■ Material for this exercise ■

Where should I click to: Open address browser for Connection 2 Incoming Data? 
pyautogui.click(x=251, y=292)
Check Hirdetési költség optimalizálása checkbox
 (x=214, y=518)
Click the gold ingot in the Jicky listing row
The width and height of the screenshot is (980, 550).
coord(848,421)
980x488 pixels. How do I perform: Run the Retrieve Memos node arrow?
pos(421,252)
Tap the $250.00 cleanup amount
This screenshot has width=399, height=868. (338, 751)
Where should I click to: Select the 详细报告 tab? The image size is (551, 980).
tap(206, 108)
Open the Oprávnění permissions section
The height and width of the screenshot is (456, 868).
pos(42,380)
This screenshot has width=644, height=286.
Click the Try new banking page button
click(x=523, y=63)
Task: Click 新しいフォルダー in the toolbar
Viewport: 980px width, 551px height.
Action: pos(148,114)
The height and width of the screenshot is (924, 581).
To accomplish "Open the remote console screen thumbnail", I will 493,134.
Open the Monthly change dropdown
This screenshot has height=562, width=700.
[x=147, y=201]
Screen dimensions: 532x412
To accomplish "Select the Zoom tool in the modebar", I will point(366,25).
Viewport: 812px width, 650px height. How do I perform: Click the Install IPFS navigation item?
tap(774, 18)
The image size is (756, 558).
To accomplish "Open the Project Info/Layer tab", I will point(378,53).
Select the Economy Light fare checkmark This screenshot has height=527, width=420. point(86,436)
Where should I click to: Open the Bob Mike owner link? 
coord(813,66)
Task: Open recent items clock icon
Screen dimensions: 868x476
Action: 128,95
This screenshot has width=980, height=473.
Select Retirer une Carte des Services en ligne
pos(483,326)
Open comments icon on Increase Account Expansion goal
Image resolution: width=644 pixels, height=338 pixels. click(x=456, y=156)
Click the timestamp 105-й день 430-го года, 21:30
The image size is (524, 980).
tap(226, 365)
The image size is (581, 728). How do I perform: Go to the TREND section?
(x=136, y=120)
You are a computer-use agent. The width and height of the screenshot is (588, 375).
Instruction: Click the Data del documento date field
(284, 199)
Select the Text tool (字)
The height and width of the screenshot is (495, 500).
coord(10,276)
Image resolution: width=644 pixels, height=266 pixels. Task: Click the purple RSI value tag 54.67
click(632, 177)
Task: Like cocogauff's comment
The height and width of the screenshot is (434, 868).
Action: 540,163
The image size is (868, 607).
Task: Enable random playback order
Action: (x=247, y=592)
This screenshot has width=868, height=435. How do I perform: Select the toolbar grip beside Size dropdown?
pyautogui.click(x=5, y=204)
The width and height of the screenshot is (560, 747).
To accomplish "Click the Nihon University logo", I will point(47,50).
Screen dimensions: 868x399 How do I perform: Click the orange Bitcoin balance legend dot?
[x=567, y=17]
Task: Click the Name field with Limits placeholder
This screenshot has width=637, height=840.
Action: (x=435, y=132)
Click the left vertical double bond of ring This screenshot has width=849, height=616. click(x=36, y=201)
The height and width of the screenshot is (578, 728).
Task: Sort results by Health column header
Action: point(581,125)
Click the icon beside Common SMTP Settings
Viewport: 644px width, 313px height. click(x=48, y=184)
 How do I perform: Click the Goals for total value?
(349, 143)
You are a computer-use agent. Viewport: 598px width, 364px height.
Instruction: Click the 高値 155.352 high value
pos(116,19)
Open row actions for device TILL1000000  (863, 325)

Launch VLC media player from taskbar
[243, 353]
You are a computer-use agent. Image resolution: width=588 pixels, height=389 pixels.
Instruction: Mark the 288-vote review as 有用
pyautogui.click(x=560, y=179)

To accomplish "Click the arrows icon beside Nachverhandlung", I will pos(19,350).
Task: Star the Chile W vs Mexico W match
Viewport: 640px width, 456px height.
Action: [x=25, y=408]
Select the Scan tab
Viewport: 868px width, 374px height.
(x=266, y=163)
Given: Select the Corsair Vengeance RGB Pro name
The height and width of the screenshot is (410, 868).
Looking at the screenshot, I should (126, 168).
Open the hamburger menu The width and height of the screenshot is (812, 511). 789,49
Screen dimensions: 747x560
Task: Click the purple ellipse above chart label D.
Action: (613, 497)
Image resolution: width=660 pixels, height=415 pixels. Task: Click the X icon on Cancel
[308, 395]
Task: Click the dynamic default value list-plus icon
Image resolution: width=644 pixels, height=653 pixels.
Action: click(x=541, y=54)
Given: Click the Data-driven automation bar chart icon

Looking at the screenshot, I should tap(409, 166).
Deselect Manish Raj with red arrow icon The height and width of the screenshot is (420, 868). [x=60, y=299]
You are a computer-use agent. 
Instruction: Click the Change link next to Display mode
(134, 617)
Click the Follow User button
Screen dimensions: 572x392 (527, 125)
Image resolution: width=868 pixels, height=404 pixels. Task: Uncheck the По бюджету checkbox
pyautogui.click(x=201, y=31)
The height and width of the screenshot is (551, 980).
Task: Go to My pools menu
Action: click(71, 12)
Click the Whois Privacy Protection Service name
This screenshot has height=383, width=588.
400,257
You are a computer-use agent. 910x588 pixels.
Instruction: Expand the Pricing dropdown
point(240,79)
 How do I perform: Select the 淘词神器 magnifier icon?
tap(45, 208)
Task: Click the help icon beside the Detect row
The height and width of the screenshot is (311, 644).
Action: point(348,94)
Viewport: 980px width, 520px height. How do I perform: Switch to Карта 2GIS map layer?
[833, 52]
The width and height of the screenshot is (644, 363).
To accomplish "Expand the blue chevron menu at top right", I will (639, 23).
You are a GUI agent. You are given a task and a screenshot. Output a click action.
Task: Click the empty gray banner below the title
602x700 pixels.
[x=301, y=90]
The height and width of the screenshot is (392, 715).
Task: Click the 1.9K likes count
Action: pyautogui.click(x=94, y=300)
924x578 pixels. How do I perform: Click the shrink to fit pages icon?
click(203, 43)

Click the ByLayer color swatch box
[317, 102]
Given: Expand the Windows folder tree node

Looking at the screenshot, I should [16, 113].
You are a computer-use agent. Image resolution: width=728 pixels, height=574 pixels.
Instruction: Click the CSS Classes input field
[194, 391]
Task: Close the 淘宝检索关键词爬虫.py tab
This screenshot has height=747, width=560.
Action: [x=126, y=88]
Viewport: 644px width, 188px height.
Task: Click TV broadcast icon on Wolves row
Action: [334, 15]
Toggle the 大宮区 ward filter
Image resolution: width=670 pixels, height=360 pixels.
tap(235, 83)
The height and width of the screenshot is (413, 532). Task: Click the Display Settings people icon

■ Work request ■
Please state how many lines of the material contain the word "with", giving the number alone.

■ Solution for this task ■
2